Update on Case Law Developments in English Restructuring | May.15.2014
This client alert will focus on three of the key recent cases of the past six months, each of which features the use of English law restructuring tools for non-English companies. Whilst the wave of recent restructurings has slowed in recent times given the uptick in the European economy, these cases are likely to be cited as precedents in the future and the case law developments will be of assistance in the event there is rise in the number of restructurings which may be expected as interest rates rise in the next few years.
In the decade leading up to the Great Recession which commenced in 2008, many European jurisdictions took significant measures to update their antiquated insolvency regimes. The Spanish updated their 1898 insolvency laws in 2003, the Italians updated their 1942 bankruptcy laws in 2005, the French updated their 1984 laws in 2005, the Germans amended their regime in 1999, and finally the UK made radical changes in 2002. The effectiveness of the reforms were mixed and when the stresses of the Great Recession collided with the new regimes, a second wave of reforms, forged by the reality of experience, occurred in every major European country save the UK. In recent years a dichotomy has arisen between European radical change and English gradualism when it comes to restructuring law practice.
In the UK there have been no significant legislative insolvency developments since the Enterprise Act of 2002 did away, for the most part, with administrative receiverships. In the recession of the early 1990s, banks in the UK would use the private law remedy of the appointment of an administrative receiver over a defaulting company who would sell the company to the highest bidder, without court intervention. In practice little has changed in the UK in the sense that many companies are sold by administrators in pre-pack processes not wholly dissimilar to the administrative receiverships prior to the Enterprise Act.
Another development occurring in the 2000s related to the use of schemes of arrangement ("schemes") as a tool to rescue companies in many high value cases, in the energy and telecoms sectors in particular, including for example the restructuring of British Energy and Marconi. Schemes were often attractive as the legislative regime governing them falls under the UK Companies Act, not the Insolvency Act 1986, and so the cost and taint of insolvency is avoided.

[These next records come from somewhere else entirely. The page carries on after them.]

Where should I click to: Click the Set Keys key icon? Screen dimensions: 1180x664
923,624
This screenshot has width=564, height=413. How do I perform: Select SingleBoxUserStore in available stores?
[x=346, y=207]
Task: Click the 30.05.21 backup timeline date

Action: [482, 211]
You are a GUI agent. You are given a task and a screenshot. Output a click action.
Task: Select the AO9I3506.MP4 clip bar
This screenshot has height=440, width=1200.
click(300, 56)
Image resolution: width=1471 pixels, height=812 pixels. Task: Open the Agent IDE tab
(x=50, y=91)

Since the commencement of the Great Recession schemes have been revived once again. A practice has arisen where a distressed company is placed into a UK administration process and its assets, usually shares of operating companies, would be sold, its senior debt would be amended under the terms of a scheme, and its junior debt and corresponding security and guarantees released via the intercreditor agreement. Accordingly, the key developments in English law relating to restructuring have been occurring on a piecemeal basis within the practice and case law relating to UK schemes of arrangement, and administrations.
One important development in recent years has been the use of schemes to restructure European companies. This trend has undoubtedly been one of the drivers pressing many European jurisdictions to improve their own laws to retain restructuring cases. None of the major European jurisdictions view themselves in isolation and competition amongst the regimes has led to radical improvement. European insolvency practice, whilst not perfect, has made a quantum leap in recent years and we are moving far closer towards the ideal of a "rescue culture" for businesses in distress compared to the liquidation and value destructive model which previously prevailed.
The revival of the scheme occurred as a response to the wave of defaults of high yield bonds in the early 2000s. Restructuring professionals needed to find a way of compromising debt of companies which often had their operations across Europe where it would be close to impossible to contact let alone negotiate with hundreds if not thousands of individual bondholders and where individual insolvency cases in numerous countries would make the restructuring highly likely to fail. The high yield product was a US invention made famous in the 1980s merger boom and when it made its way to Europe it often included standard high yield amendment terms which either required a 100% consent from bondholders to change key "money terms" or close to 100% agreement. Whilst debt compromises could be made in the US using Chapter 11, in Europe it is still likely that, notwithstanding significant improvements in insolvency laws, local insolvency processes will be still be seen as value destructive compared to some of the techniques described above. Given the massive wave of high yield issuance in recent years and the likelihood of a return to an average default rate there is every possibility that restructuring professionals will be using these helpful precedents of the past six months in the important work of saving companies from uncontrolled and value destructive insolvencies in the coming years.